Over the first three weeks of the season, the Ravens could rely on their run defense no matter who they were facing.

Even against former Browns tailback Trent Richardson in Week 2 and the Texans' dynamic duo of Arian Foster and Ben Tate in Week 3, the ground game was locked down. Baltimore held opponents to just 74.7 rushing yards per game over those first three contests, and then let the Dolphins run for only 22 yards (a Ravens season-best) in Week 5.

Sandwiched around that Miami game, however, things have started to leak a bit.

The Ravens gave up a season-worst 203 rushing yards to C.J. Spiller, Fred Jackson, E.J. Manuel and the Bills on Sept. 29. Against the Packers, Baltimore surrendered 140 yards on the ground on Oct. 13. Then the Steelers, who entered Sunday's game averaging 61 rushing yards per contest, ran for a season-high 141.

On Tuesday, defensive coordinator Dean Pees went into detail about why the Ravens are suddenly struggling to stop the run.

He first addressed what happened Sunday against the Steelers, saying it wasn't that the Ravens weren't getting off blocks quickly.

"The problem was we got off blocks too fast," Pees said. "First run of the game, we got guys stuffed in the hole and then we just kind of jump off the block a little too quick. We were a little too impatient, and (Le'Veon) Bell's a patient runner and he ended up cutting it all the way back and it was right into a blitz. Everything was good until we just jumped off a block and he found a crease.
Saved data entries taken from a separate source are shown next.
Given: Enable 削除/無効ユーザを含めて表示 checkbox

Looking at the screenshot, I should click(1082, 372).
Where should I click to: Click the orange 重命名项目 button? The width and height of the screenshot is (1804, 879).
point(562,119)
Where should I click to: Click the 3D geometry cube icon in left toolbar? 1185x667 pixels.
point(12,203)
"That happened to us about three or four times during the course of the game, that we just got off blocks actually too quick, and this guy is a pretty patient runner on their draw plays. The stuff that they're doing with him, he's taking his time back there. He's got good vision, so we've got to be a lot more patient than we were in that game."

Pees explained that he didn't see any common trends developing as to why the Ravens are having trouble in that area. The fact that Baltimore surrendered virtually the same number of rushing yards each of the last two weeks might indicate that, but Pees said the struggles were for different reasons.
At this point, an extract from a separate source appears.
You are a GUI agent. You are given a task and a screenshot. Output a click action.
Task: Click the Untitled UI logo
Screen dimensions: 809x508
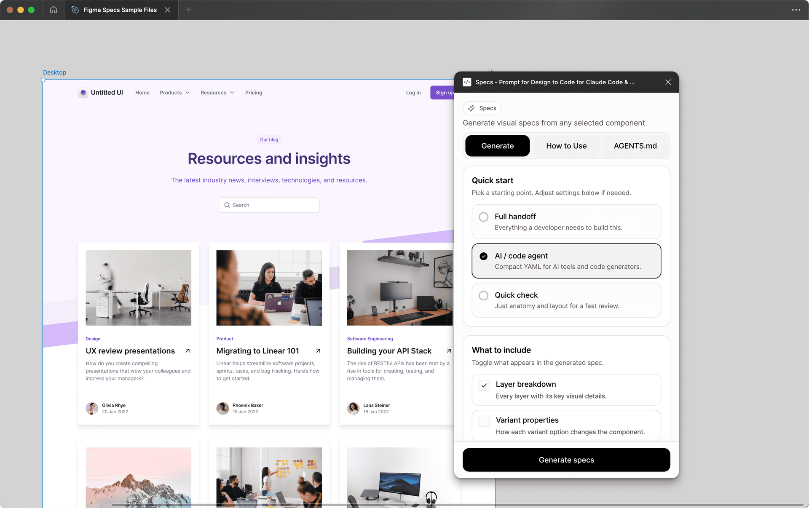tap(83, 93)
"The week before (against the Packers), it was big plays," Pees said. "You started the game against Green Bay as I recall with two big plays. They broke out on us. We played the play just terrible and gave him 37 yards, and then they got 10 yards. And really until later on, we ran a blitz and ran the wrong gap. They ran right through the gap we were supposed to be in, they end up getting an 18-yarder. So 60-some yards of that last week was on three big plays.
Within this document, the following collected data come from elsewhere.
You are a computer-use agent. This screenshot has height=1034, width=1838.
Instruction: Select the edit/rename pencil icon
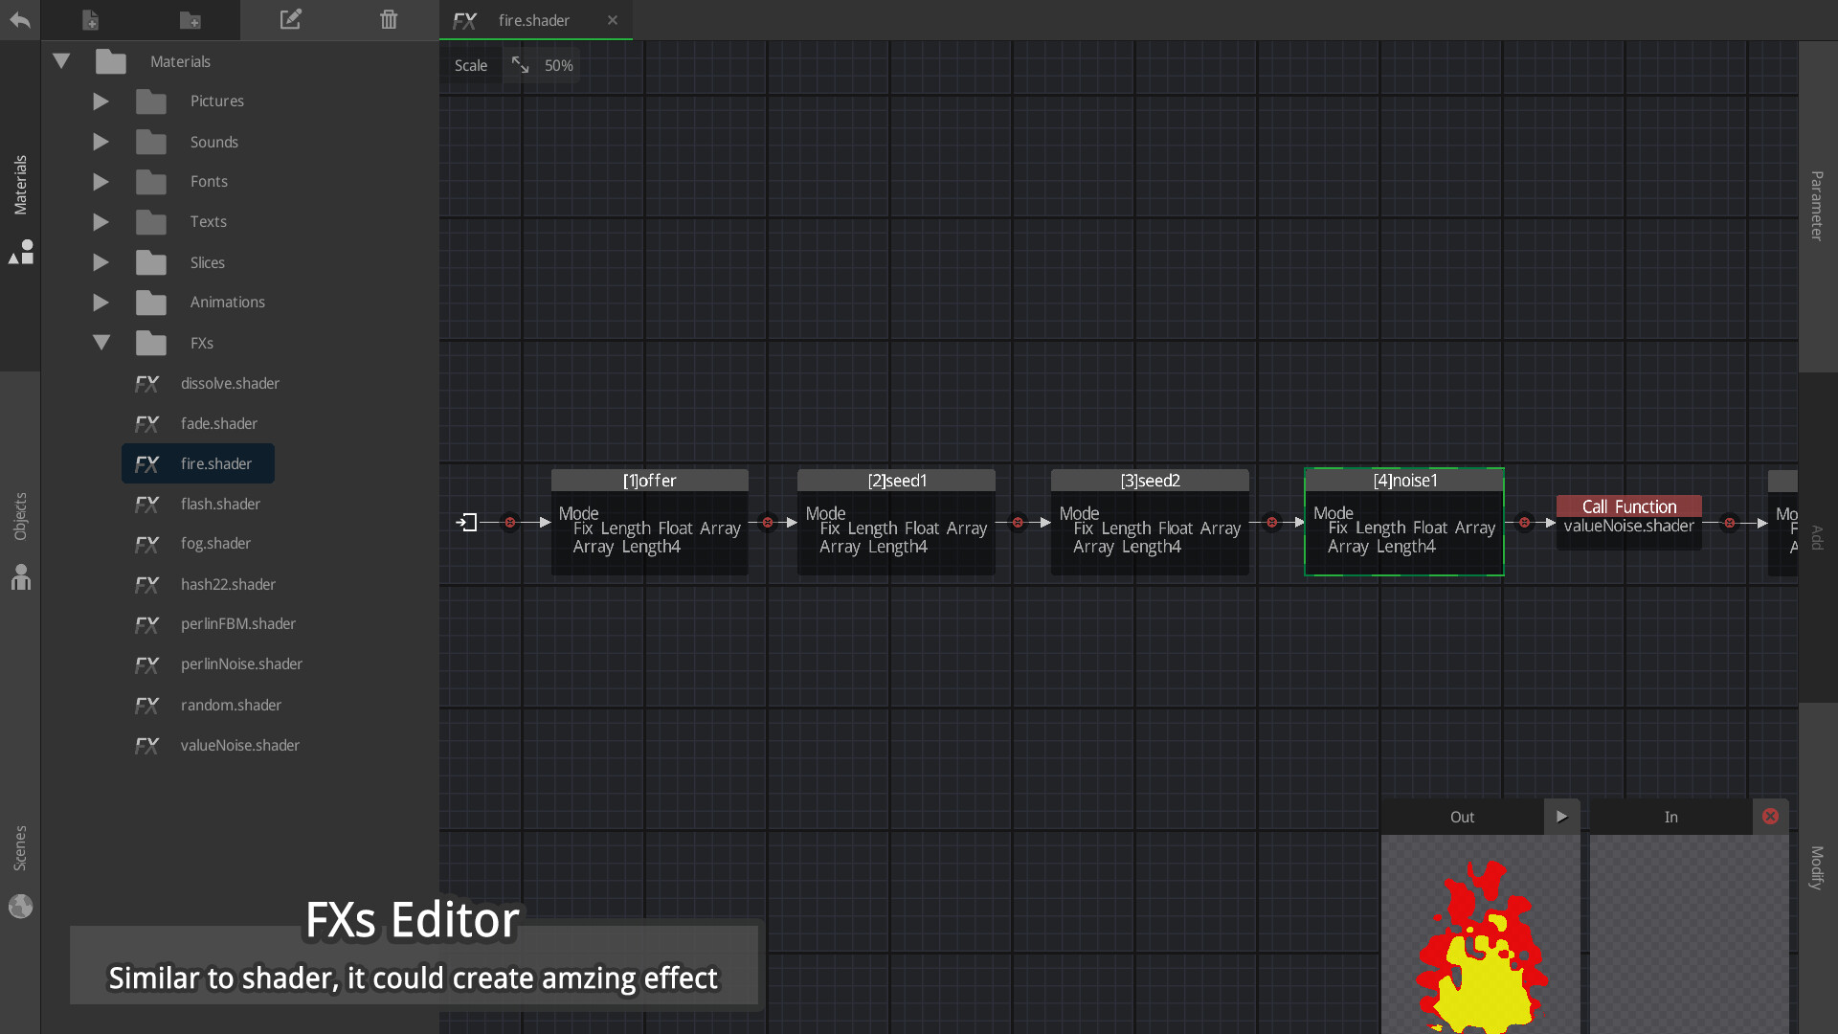pos(291,19)
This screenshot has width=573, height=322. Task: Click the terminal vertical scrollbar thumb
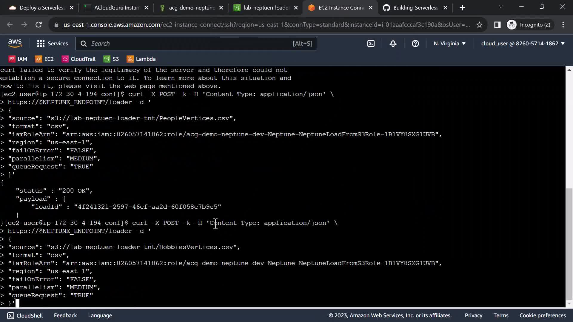569,243
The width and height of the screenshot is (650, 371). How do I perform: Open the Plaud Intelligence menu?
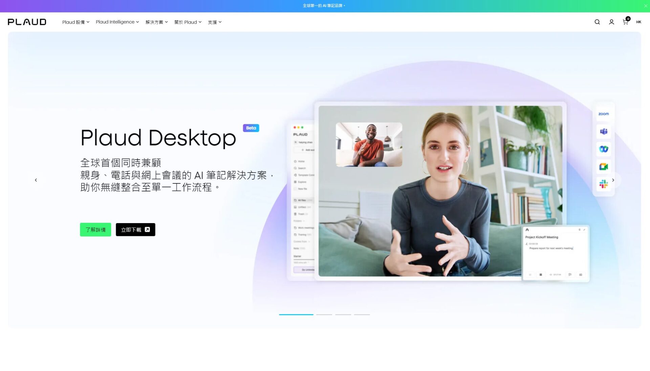[x=117, y=22]
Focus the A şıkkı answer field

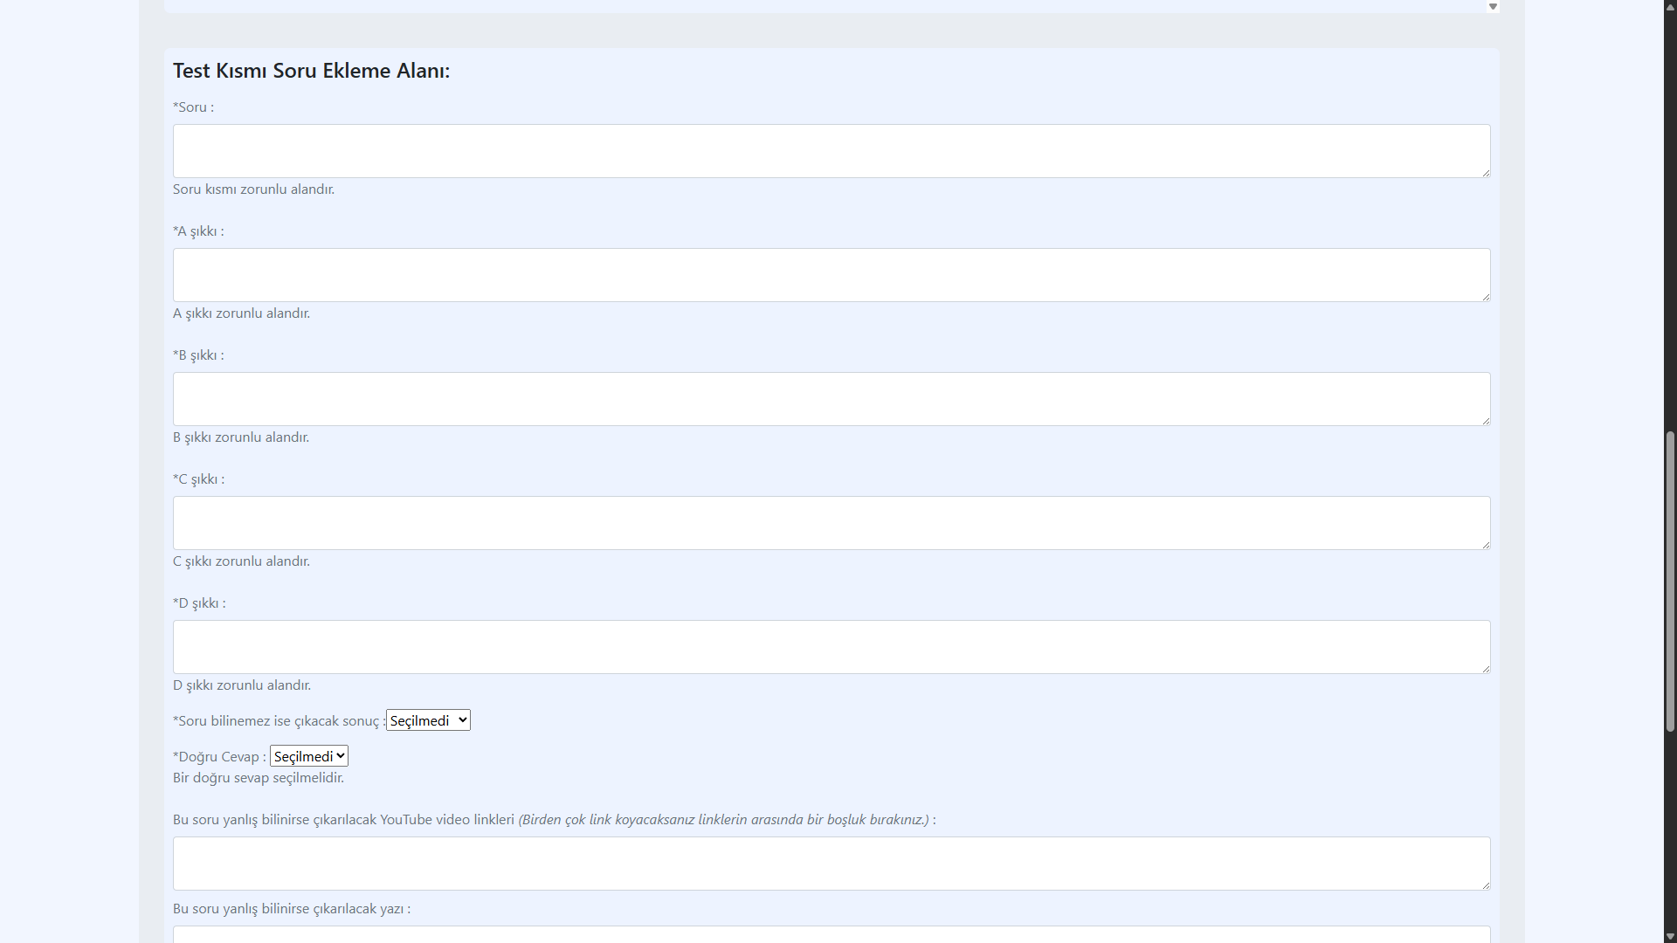[x=831, y=275]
"This wasn't as much big plays. They were just kind of bleeding us - six, seven, eight yards. That's where it always creates a second problem and that's third down, which we've been very good at, but - I've said it before - it's hard to get a (stop on) third down when it's third-and-1, third-and-2. The playbook's more open to the offense than it is the defense in those situations. This is kind of the first week where that's really happened a lot to us - other than I thought Buffalo was a little bit that way. Those two games were probably our worst third down, just not getting into third-and-long."

Overall this season, the Ravens rank sixth in the NFL in holding opponents to 34.3 percent conversion on third down. However, Pittsburgh went 7-for-12 to illustrate Pees' point.

Baltimore's recent run-stuffing issues have sunk the team to 16th in the NFL, allowing 104.3 yards per game.

On one hand, it's a positive that there aren't any common issues the team is having difficulty fixing. On the other, new problems cropping up isn't encouraging.

"So there weren't similarities. It was totally two different types of things," Pees said. "The yardage was the same, which is not good, which we've got to get corrected. If we're going to be a good defense, we can't let anybody run the ball on us, and we will."